Tak właśnie wygląda demokracja po rosyjsku. Jak informują tamtejsze media na czele z proputinowskim “Kommiersantem”, Kreml rozważa odwołanie zaplanowanych na wrzesień wyborów gubernatorów. Chodzi o oszczędności.
“Kommiersant”, powołując się na swoje źródła w administracji, donosi, że kilku gubernatorów zostało “poproszonych”, o to, by nie organizować mających odbyć się we wrześniu wyborów regionalnych. Ma to być podyktowane ograniczeniem zbędnych kosztów w obliczu wywołanego przez zachodnie sankcje kryzysu.

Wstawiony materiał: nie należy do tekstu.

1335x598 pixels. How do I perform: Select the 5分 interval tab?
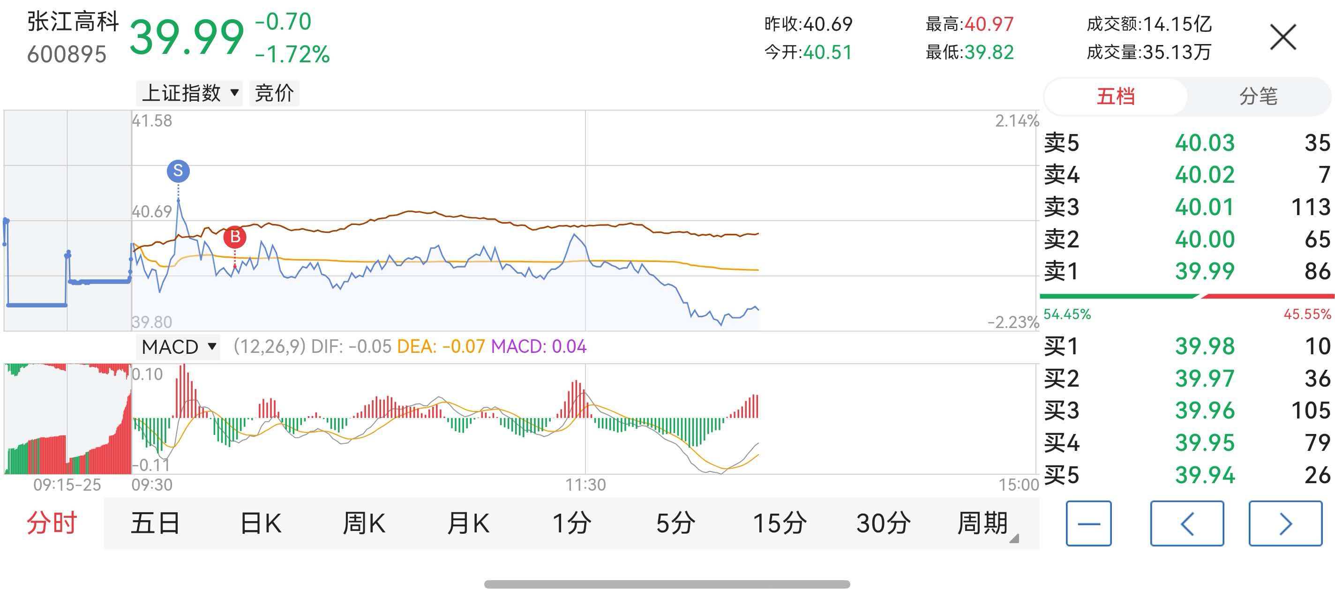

Oficjalnie rosyjska Centralna Komisja Wyborcza zaprzecza, żeby w ogóle dyskutowano na ten temat, a kremlowscy urzędnicy przekonują, że sytuacja finansowa jest stabilna. Część informatorów gazety uważa jednak, że decyzja w sprawie wyborów de facto już zapadła. Niektórzy kandydaci mogą mieć zwyczajnie problemy ze zdobyciem sponsorów kampanii wyborczych, co oznacza, że “wyniki mogłyby nie być zgodne z oczekiwaniami”. Tym bardziej, że ciężko prowadzić kampanię wyborczą, kiedy na sklepowych półkach brakuje cukru. A za to w Rosji odpowiada nie “car” (Putin), a jego bojarzy (gubernatorzy). A to już kolejny problem.
Choć oczywiście wybory mogą zostać “sfałszowane”, to przy wciąż spadających notowaniach przedstawicieli opozycji, zbyt jaskrawe “podciągnięcie wyników odpowiednich kandydatów” może wywołać niezadowolenie społeczeństwa, a z kolei “minimalna wygrana” może być odebrana, jako słabnięcie Putina i jego popleczników. Tak źle i tak niedobrze.